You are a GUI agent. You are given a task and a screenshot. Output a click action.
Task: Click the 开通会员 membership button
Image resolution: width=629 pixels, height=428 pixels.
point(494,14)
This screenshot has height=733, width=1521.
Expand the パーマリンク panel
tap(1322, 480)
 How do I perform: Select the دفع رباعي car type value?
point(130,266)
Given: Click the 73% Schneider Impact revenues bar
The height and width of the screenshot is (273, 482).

TASK DESCRIPTION>
Whenever a line of the data includes "screenshot", copy that line.

COMPLETED EXERCISE>
You are a GUI agent. You are given a task and a screenshot. Output a click action.
This screenshot has height=733, width=1521.
The height and width of the screenshot is (273, 482).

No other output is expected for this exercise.